___ Data supplied

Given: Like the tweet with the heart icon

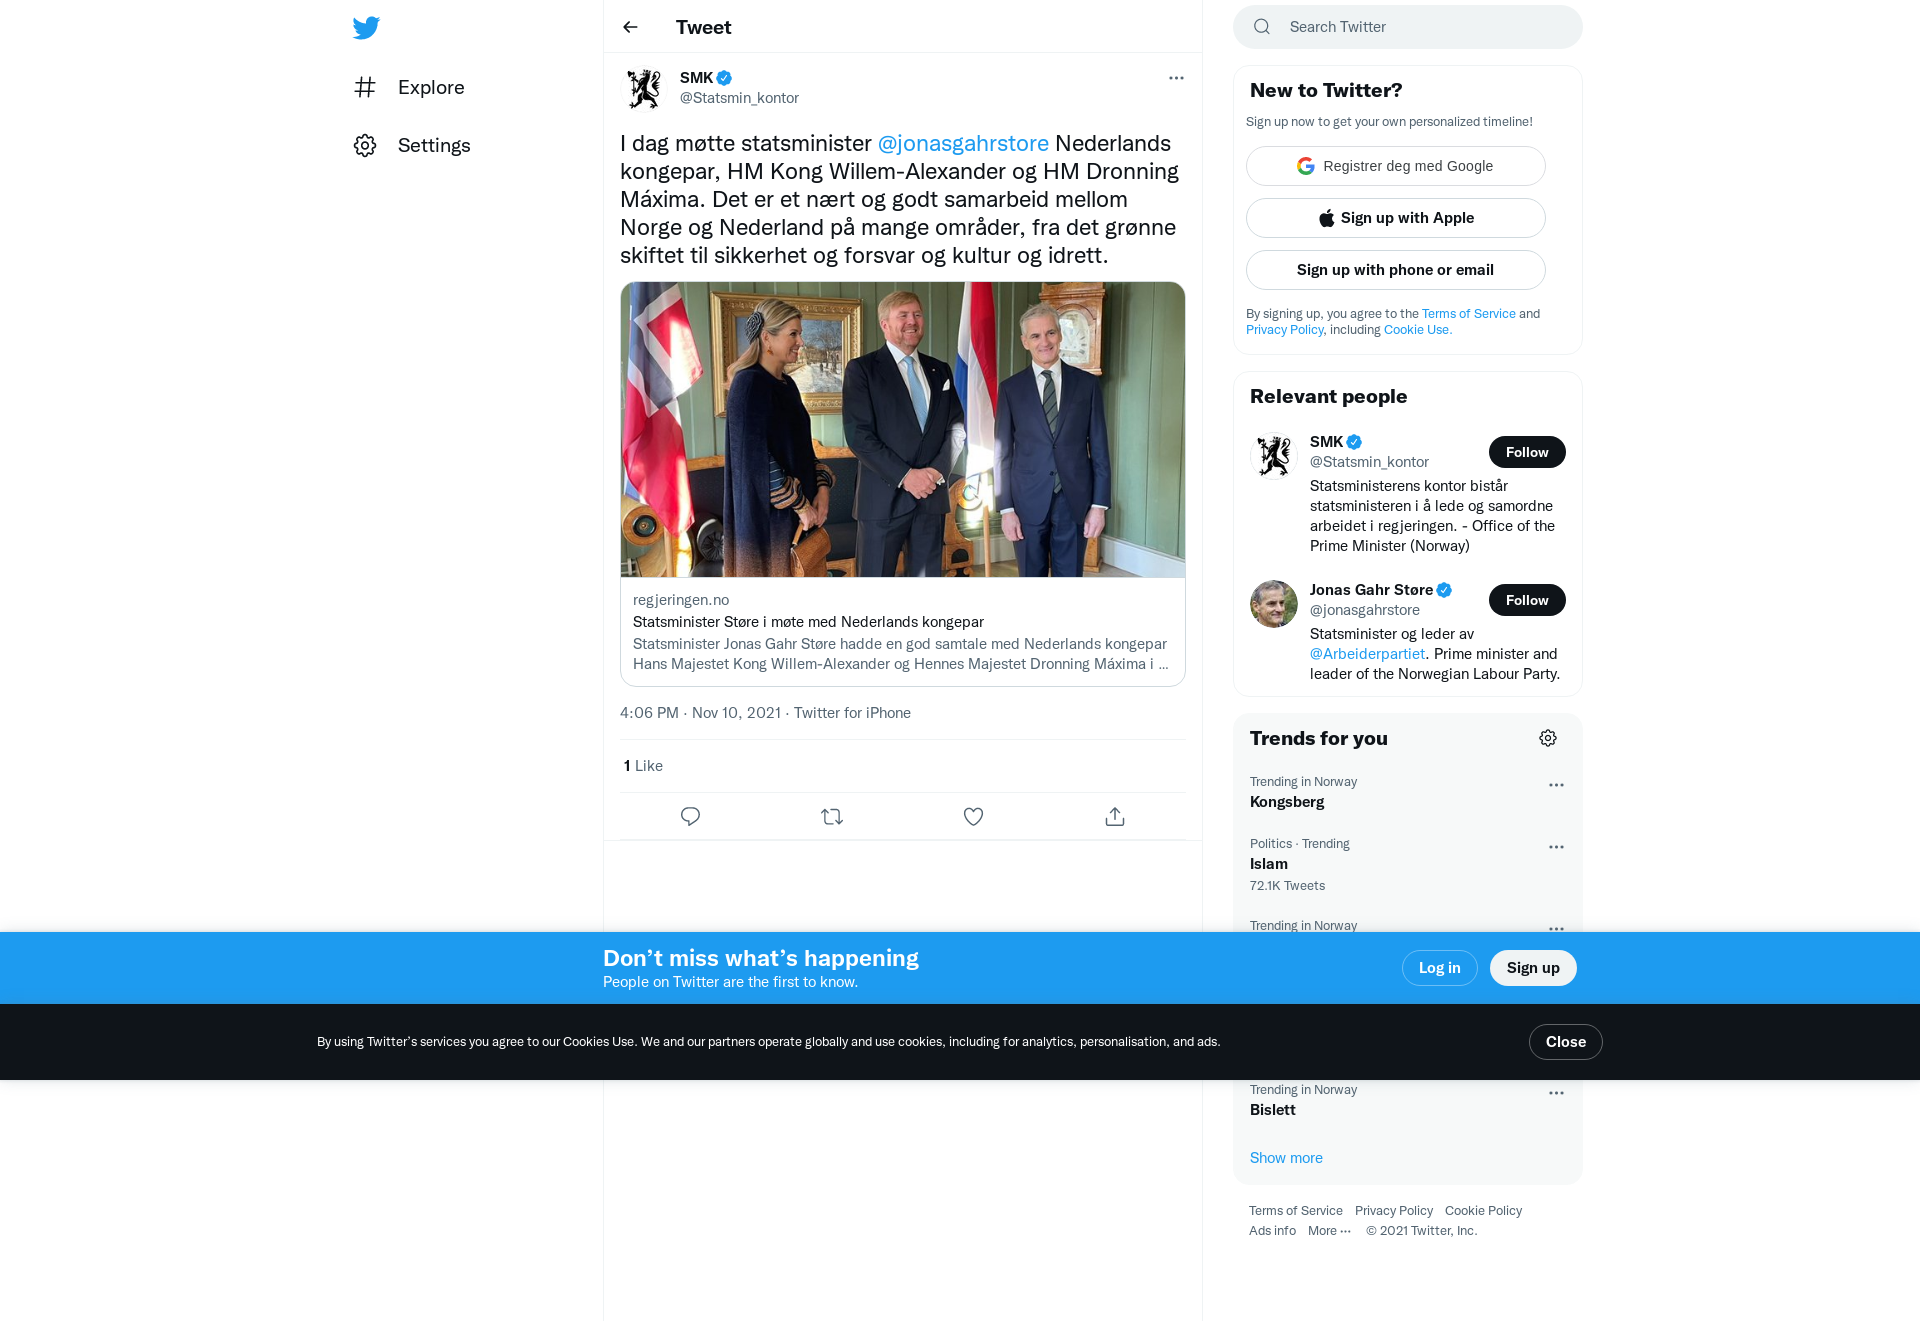Looking at the screenshot, I should pyautogui.click(x=973, y=816).
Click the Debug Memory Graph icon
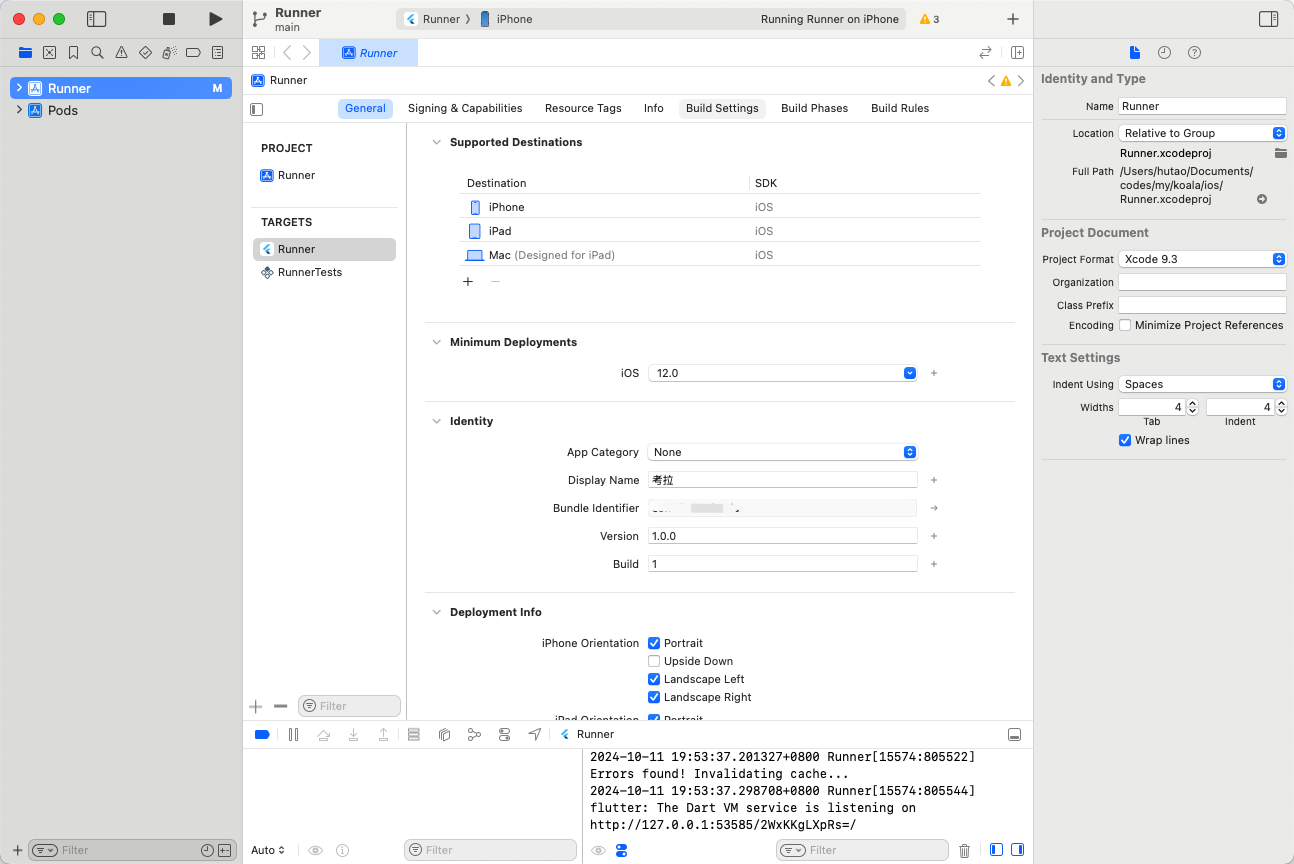The image size is (1294, 864). coord(474,734)
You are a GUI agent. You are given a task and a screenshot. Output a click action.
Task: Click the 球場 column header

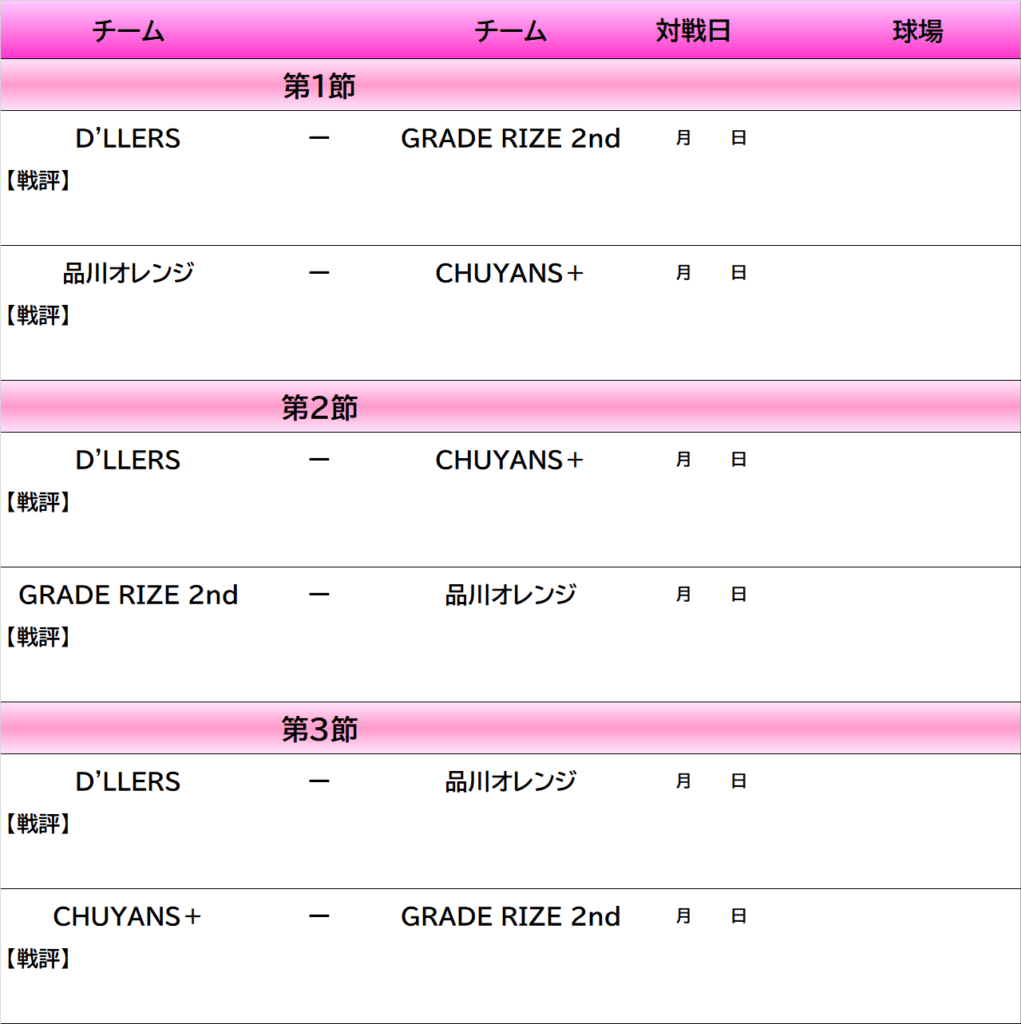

______

→ Work order
The whole listing above should be restated word for word, minus any images.

→ Exercise response
Given: Like the tweet with the heart icon

Looking at the screenshot, I should pyautogui.click(x=973, y=816).
Click the Debug Memory Graph icon
The image size is (1294, 864). coord(474,734)
You are a GUI agent. You are given a task and a screenshot. Output a click action.
Task: Click the 球場 column header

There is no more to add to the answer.